In an overgrown, empty lot at 37th and Woodlawn in one of Kansas City’s long-identified “food deserts,” the Ivanhoe Community Garden took root in the spring of 2011 ─ a collaboration of University of Missouri Master Gardeners of Greater Kansas City, the Ivanhoe Neighborhood Council and Kansas City Community Gardens.
“The garden has grown from about 1,000 square feet when we started to more than double that size, mainly because of the commitment of folks in the Ivanhoe neighborhood,” said Terry Davis, Master Gardener who has worked and shared know-how at the garden since its inception. “And we’ve expanded into an adjacent lot that is now a fruit orchard.”
The garden and the Ivanhoe Farmers Market at Lynwood and Woodlawn – another Ivanhoe Neighborhood Council initiative – were welcome developments with a full-service grocery store missing from the community and nearly half the people in the neighborhood without private transportation.
The Ivanhoe Community Garden is now about 90 percent individually maintained raised beds acquired from the Ivanhoe Neighborhood Council. Some 22 gardening plots in the original garden produce an estimated 2,000 pounds of vegetables. The community garden production outside the individual plots is sold at the Ivanhoe Farmers Market along with extra produce from the individual gardeners, benefitting both the gardeners and the Ivanhoe community residents.
“When the garden began, most of the work was done by the Master Gardeners, especially teaching interested neighborhood people how to garden successfully at the lots where decrepit housing had been razed,” explained Davis. “The original garden was an inspiration as more neighborhood people took ownership to produce fresh vegetables for their families and the market for the neighborhood. Gardening was contagious.
“Encouraging involvement in the community garden was a way of getting neighbors involved in working together on other community improvement projects,” Davis said. “Two or three people came around the first year as we were putting the garden in and we began teaching successful gardening. Now more than 20 have raised beds in this garden each year and there are other gardens.”
The community garden was a catalyst inspiring more programs to involve the community.
“One young lady has been gardening in the original garden since the second year it was open,” Davis said. “She has acquired other KCCG garden plots too. She regularly sells some of her produce at the market. There’s a high transient rate. Some may come in and garden a couple years and then move on. But absolutely, the garden and outcomes demonstrate to the people and the neighborhood they can be successful.”
Davis said with the success of the original garden, the Ivanhoe Neighborhood Council wants to see more gardens developed. There are still some large portions of the neighborhood with no garden, but there are plans to develop them.

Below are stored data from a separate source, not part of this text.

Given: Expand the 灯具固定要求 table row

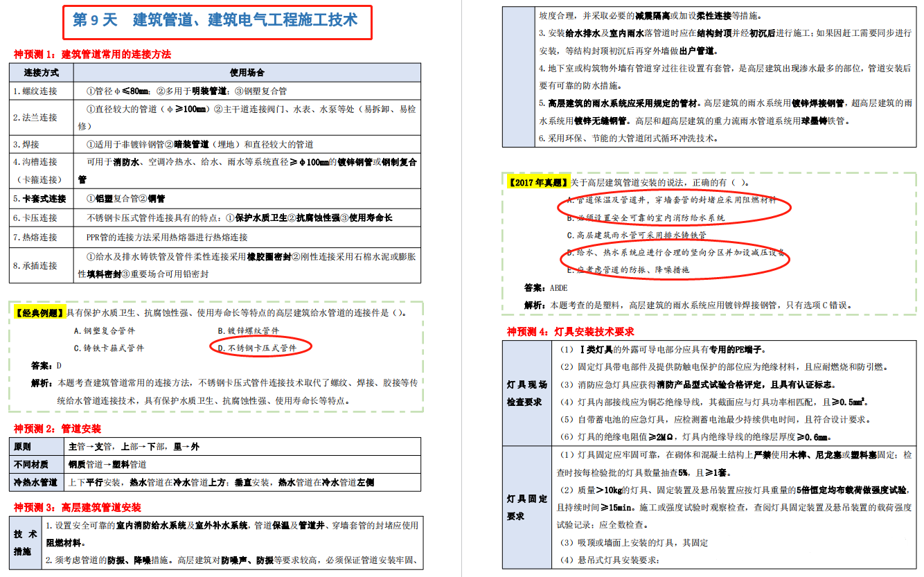Looking at the screenshot, I should [524, 504].
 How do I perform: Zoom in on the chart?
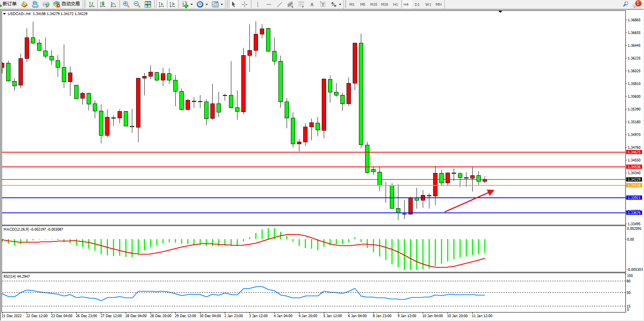pyautogui.click(x=126, y=4)
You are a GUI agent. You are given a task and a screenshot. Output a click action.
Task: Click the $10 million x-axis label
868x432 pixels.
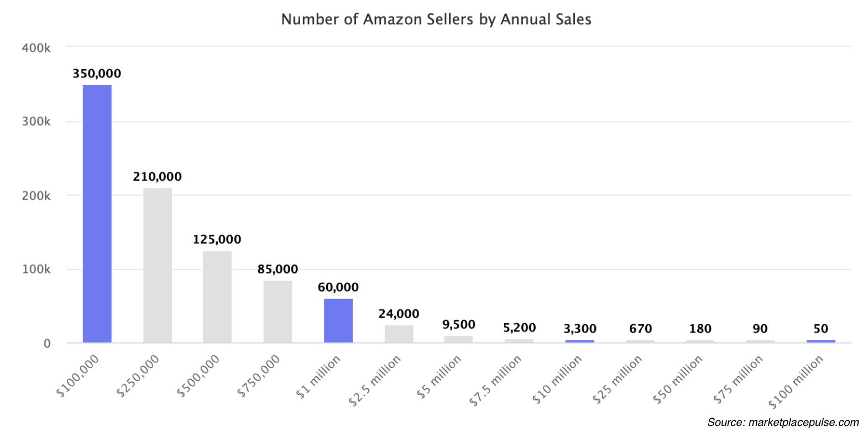(557, 379)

“All along, KCCG has helped supply fertilizer, seeds, plants, mulch – the critical supplies we need,” Davis said. “Master Gardeners have always worked with KCCG. Most all the people who garden at Ivanhoe get seeds and plants at KCCG.”
The Ivanhoe garden has been able to buy a big tiller and a small one to support the gardeners. When the garden first started it wasn’t fenced and water for the garden was a challenge.

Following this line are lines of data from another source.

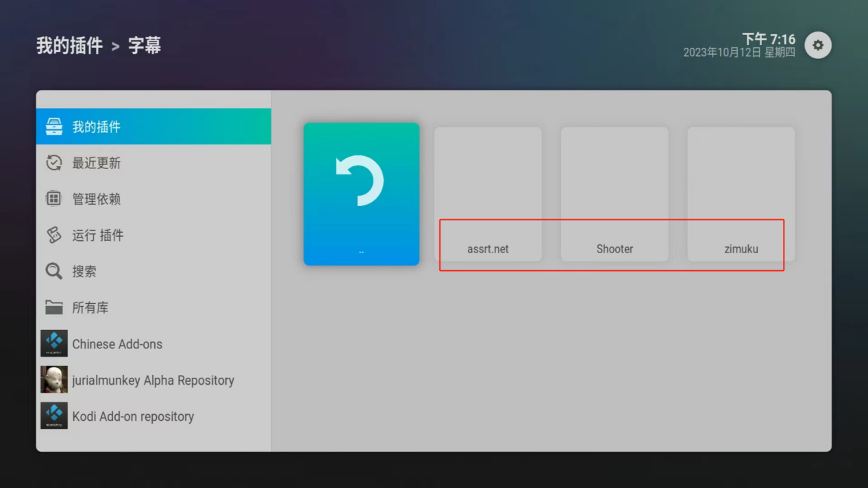Open Kodi Add-on repository entry

[133, 416]
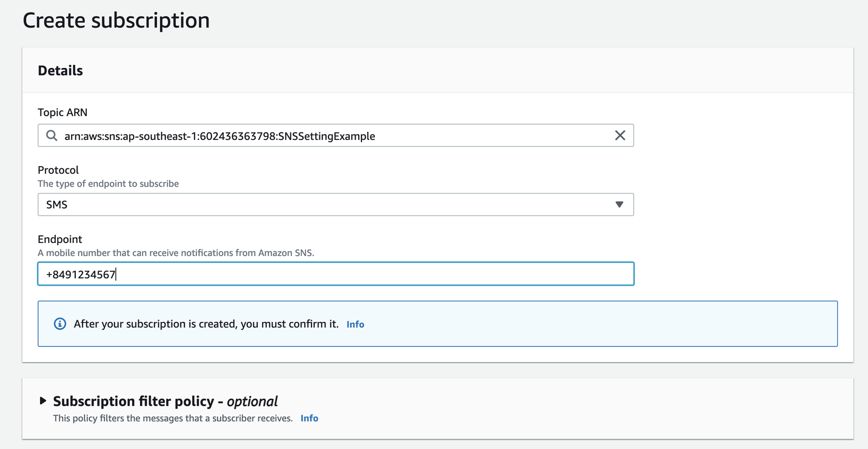The image size is (868, 449).
Task: Clear the Topic ARN field with X
Action: pyautogui.click(x=620, y=136)
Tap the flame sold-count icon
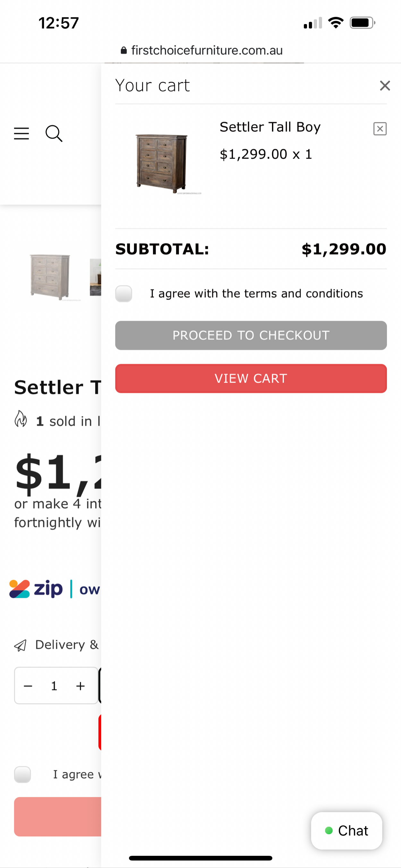This screenshot has width=401, height=868. pyautogui.click(x=21, y=419)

“We tried to drag hoses across streets if the garden needed water,” Davis said. “Now it is fenced, and the Ivanhoe Neighborhood Council has been able to install three water taps for the gardens. The INC has also installed a wash station for the fruits and vegetables and partnered with KCPL to develop a refrigerated building to preserve produce.
“The INC has tied the successful gardening development process into many things they are doing,” Davis said. “People see how you can follow the same steps to accomplish other things. The garden was one of the first small projects. The neighborhood wanted to see how it would go. Master Gardeners came in to teach successful gardening in an urban setting. Now it is part of the neighborhood psyche.”

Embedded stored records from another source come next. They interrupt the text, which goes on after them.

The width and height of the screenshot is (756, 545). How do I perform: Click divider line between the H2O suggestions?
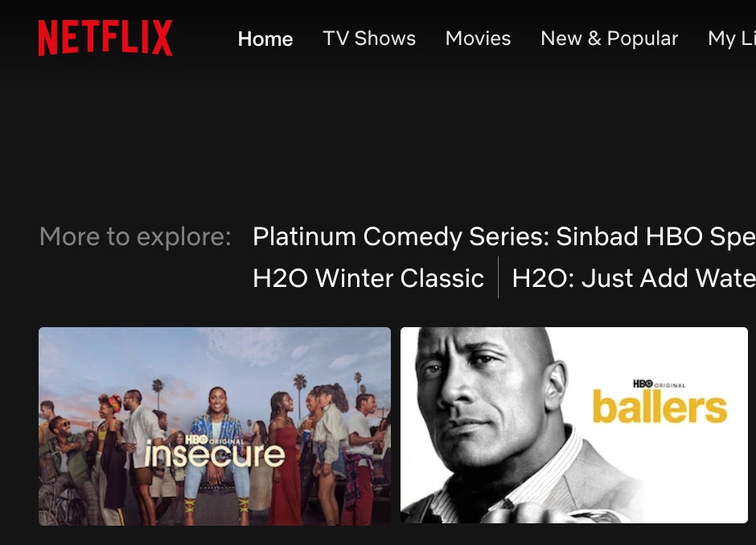[x=498, y=277]
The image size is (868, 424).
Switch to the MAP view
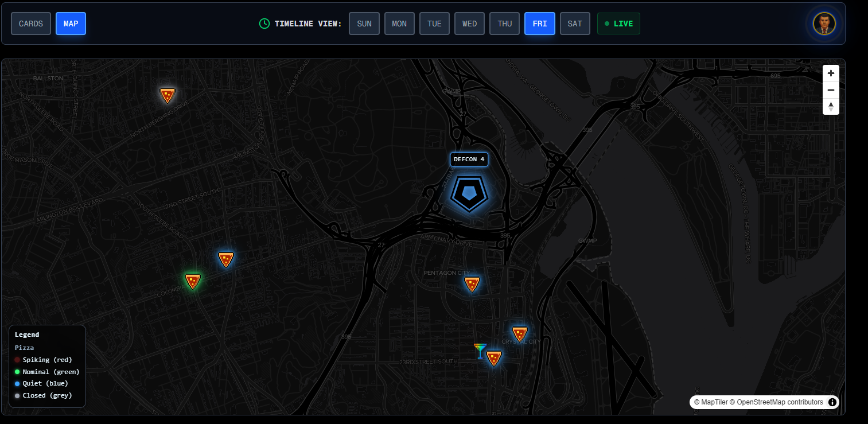click(71, 24)
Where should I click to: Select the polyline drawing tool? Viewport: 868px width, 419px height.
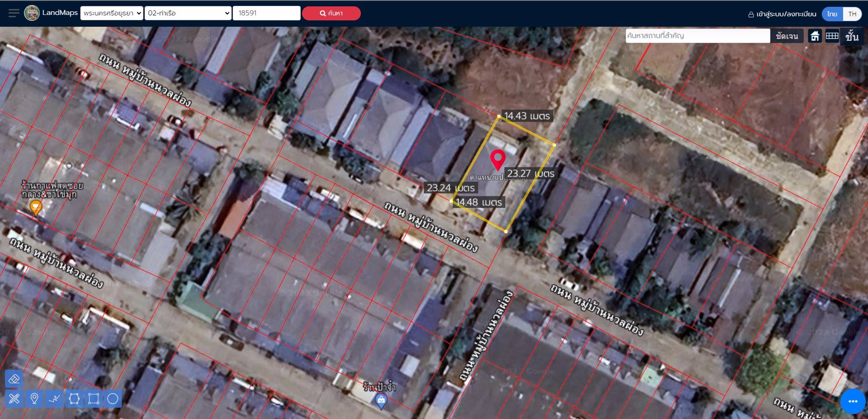[54, 399]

Davis said neighborhood kids have gotten involved in the garden too.
“A large majority of the grandparents in the neighborhood grew up on small farms or had some farm background growing things,” Davis said. “They got more and more interested in the garden and helped younger people get interested. The young people knew nothing about gardening. They had never even seen a potato dug up.
“The boy scout troop that meets at the INC center came out to help dig up sweet potatoes from our 6-foot x 14-foot plot that’s all sweet potatoes,” Davis said. “They made a real game of it – who could dig up the biggest one. They came up with almost 400 pounds of sweet potatoes. And INC sponsored a sweet potato pie baking contest.”
Most popular in the garden and most quickly snapped up at the Saturday market are garlic, sweet potatoes, okra, collard greens, tomatoes, cucumbers and cabbage.
The Ivanhoe Farmers’ Market opened in 2012 as an extension of the gardening developments and the award-winning “Grown in Ivanhoe Project.” Since then, the market has made hundreds of pounds of fresh, local, affordable, neighborhood-grown produce available to the Kansas City community.
The garden, originally a teaching tool for best practices in low-cost food production, and the market underpinned major strides in the Ivanhoe community for neighbors to access seasonal fresh fruit and vegetables as they took ownership in reclaiming and rebuilding their community.